[Record set]

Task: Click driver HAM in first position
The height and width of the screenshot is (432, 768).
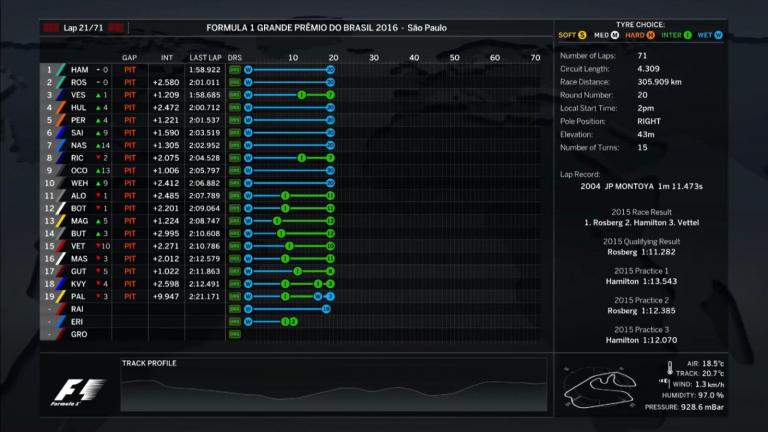Action: click(x=79, y=70)
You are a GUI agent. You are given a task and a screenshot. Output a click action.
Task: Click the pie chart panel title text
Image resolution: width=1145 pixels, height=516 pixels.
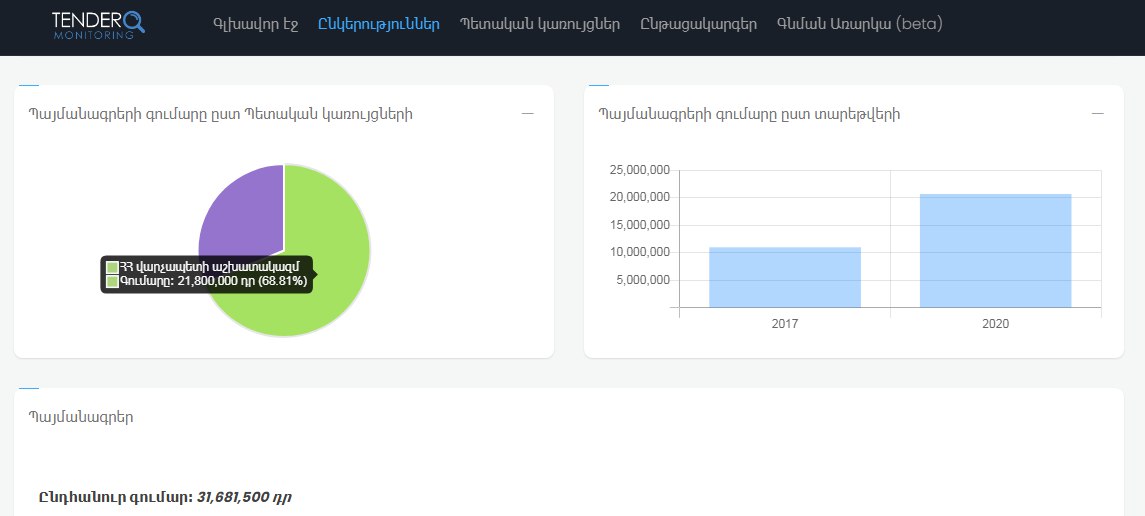(221, 114)
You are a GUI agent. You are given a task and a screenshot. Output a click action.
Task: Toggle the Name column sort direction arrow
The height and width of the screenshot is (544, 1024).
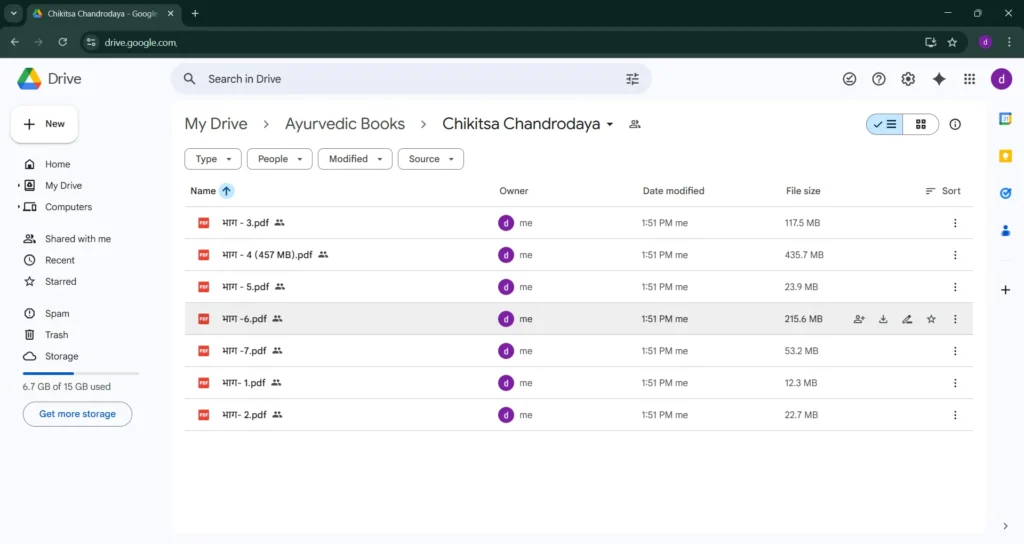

[/Record set]

How to complete this task: Reproduce the lines above letter for letter. The pictures stay behind.

Answer section:
Task: Click driver HAM in first position
The height and width of the screenshot is (432, 768).
Action: click(x=79, y=70)
You are a GUI agent. You are given a task and a screenshot. Output a click action.
Task: Click the pie chart panel title text
Image resolution: width=1145 pixels, height=516 pixels.
(221, 114)
You are a GUI agent. You are given a task and a screenshot. Output a click action.
Task: Toggle the Name column sort direction arrow
The height and width of the screenshot is (544, 1024).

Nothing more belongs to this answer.